- [Work to do]
**a)** According to the passage about the salmon migration channel, how long would the proposed channel be along the Snake River?
**b)** Copy the salmon channel passage from "It would help" up to and including "wall, he said.", renaming "canyon" as "gorge" each time it occurs.

- [Passage to read]
* Start *

One proposal was for strobe lights that would steer salmon away from turbine intakes and toward bypass collection systems.
A second was for technology that keeps fish out of the turbines and other stream diversions.
The third was University of Idaho professor Ernest Brannon's proposal for a salmon migration channel along 140 miles of the Snake River from Lewiston to Pasco, Wash. It would bypass the four federal dams.
The channel would include rearing and feeding habitat with cover and food resources; it would be engineered to look like natural habitat and would use river water, Brannon said.
It would help young fish move downstream and would not replace existing fish ladders for returning salmon.
Fish entering at the upper end of the river would use the existing collection system now used to gather fish into barges for transportation around the dams. Fish from tributaries on the opposite side of the river from the channel would enter through the collection system at the next dam downstream, Brannon said.
In sections of the canyon too narrow or steep to dig a ditch, an open conduit or closed pipeline would be hung on the canyon wall, he said.
He is confident it would work, but nothing like has been done anywhere. The first step would be studying the feasibility. Then a test section would be built. If that works, the rest would follow, Brannon said. That should take about five years and the cost would compare to the cost of modern interstate highway construction -- $1 million to $3 million per mile, he said.

* End *

- [Dataset records]
* Start *

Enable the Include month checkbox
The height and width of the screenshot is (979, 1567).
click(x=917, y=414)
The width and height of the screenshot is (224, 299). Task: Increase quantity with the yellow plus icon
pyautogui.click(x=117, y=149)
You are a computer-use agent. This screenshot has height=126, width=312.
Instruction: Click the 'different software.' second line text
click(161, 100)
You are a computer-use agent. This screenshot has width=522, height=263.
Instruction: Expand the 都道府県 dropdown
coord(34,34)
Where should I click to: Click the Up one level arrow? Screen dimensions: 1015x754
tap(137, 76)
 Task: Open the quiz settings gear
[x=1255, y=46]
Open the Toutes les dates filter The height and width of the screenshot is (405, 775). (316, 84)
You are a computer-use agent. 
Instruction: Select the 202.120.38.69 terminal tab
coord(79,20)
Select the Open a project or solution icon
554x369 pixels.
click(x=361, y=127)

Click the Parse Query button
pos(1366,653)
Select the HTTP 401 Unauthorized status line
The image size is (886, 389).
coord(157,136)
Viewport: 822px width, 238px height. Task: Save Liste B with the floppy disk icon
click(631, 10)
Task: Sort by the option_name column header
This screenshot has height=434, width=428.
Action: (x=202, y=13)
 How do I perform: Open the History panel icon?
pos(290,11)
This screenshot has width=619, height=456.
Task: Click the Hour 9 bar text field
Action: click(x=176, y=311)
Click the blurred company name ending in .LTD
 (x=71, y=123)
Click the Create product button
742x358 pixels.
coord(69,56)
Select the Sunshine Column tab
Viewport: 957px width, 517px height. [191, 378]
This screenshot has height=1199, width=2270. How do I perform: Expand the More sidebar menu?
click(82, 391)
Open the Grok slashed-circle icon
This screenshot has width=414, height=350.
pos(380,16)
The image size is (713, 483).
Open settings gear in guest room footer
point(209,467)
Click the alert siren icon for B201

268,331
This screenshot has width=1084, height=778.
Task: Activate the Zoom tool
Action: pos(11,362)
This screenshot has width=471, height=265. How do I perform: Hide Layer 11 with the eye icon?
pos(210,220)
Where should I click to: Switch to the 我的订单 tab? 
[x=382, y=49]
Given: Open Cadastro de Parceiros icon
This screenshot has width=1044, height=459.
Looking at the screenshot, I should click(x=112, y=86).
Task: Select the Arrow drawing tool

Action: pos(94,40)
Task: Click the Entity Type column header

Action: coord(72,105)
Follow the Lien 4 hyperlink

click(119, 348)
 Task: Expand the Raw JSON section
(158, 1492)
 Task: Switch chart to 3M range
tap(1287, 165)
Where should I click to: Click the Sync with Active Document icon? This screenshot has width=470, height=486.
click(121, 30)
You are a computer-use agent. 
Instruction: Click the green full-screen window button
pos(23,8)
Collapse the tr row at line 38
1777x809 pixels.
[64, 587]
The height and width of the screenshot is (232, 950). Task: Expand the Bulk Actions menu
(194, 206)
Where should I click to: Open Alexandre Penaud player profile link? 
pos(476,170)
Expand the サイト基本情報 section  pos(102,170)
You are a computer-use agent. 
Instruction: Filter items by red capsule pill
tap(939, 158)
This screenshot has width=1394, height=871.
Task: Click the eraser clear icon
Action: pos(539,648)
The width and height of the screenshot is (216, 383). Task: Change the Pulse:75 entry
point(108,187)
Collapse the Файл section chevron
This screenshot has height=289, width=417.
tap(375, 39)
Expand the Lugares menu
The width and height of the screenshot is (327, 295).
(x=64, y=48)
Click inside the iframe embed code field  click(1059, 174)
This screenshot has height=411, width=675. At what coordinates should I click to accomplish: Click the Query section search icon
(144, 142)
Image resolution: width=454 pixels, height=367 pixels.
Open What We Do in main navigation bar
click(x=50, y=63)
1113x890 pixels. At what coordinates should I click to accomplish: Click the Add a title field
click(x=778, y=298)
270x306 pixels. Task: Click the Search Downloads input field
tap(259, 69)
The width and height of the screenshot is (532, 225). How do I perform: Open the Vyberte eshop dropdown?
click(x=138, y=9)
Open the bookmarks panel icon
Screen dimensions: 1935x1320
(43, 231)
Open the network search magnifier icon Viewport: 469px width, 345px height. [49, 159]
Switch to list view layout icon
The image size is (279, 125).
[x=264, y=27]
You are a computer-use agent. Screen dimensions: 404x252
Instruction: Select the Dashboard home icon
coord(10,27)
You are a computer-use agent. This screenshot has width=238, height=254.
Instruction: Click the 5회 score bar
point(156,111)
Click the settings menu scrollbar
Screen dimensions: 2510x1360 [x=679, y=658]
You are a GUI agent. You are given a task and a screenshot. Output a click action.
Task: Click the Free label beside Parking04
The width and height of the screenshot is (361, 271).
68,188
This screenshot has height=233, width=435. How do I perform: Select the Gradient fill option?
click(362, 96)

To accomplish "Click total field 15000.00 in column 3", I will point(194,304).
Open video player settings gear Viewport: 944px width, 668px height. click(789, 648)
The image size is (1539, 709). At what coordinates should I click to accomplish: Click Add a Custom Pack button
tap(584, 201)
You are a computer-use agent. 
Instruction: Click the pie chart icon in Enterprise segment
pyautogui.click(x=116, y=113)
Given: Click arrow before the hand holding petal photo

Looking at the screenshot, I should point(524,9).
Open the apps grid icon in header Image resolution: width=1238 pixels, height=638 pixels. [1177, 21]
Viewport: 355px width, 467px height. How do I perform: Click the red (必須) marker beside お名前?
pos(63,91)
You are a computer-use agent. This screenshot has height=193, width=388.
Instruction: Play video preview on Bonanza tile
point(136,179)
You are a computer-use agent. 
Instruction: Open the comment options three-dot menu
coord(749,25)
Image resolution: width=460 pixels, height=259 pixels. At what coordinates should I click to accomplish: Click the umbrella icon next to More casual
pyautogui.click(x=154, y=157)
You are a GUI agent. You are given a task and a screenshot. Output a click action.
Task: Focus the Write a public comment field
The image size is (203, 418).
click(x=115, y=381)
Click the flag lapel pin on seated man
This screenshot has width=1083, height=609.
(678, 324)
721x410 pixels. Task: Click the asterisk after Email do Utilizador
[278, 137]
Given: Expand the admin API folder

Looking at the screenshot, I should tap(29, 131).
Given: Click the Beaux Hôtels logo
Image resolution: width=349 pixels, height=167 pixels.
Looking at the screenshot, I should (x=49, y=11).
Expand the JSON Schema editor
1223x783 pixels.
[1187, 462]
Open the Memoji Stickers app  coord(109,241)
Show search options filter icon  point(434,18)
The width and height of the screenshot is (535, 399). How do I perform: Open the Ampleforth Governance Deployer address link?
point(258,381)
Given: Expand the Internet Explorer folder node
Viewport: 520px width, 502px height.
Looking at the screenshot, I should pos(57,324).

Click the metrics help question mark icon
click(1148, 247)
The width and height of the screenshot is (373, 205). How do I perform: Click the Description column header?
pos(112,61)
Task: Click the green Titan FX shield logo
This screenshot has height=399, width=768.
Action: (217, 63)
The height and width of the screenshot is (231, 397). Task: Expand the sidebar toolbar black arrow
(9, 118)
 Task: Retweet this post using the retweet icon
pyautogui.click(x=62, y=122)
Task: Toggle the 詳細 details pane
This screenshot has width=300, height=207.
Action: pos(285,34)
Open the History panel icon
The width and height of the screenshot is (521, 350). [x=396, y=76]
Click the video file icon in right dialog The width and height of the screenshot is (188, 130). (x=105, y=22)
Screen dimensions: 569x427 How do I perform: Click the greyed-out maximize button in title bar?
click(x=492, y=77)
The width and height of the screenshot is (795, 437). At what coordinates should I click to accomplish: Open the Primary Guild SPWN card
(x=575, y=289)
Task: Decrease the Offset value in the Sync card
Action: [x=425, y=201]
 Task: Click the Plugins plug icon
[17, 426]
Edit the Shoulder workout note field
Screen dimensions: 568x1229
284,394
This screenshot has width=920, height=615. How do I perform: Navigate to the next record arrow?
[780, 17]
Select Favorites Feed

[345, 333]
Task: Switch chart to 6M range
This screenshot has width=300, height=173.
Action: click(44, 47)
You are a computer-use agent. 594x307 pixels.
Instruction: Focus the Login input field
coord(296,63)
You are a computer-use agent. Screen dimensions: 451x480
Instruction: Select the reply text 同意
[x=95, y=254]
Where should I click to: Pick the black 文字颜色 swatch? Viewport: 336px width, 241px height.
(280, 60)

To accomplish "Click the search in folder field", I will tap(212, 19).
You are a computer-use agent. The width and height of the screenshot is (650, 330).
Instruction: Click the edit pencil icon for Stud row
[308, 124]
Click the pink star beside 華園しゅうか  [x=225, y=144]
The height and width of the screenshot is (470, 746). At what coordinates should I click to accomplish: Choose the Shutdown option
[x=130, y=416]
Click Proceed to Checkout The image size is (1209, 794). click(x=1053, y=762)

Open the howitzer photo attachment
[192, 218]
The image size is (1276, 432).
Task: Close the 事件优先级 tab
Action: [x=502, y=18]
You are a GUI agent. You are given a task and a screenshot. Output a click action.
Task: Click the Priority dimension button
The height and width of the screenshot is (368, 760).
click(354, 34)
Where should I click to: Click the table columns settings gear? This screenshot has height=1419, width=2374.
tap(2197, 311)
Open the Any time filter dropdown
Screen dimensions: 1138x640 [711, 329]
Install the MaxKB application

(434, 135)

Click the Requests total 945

* End *

- [Task answers]
**a)** 140 miles, from Lewiston to Pasco, Wash.

**b)**
It would help young fish move downstream and would not replace existing fish ladders for returning salmon.
Fish entering at the upper end of the river would use the existing collection system now used to gather fish into barges for transportation around the dams. Fish from tributaries on the opposite side of the river from the channel would enter through the collection system at the next dam downstream, Brannon said.
In sections of the gorge too narrow or steep to dig a ditch, an open conduit or closed pipeline would be hung on the gorge wall, he said.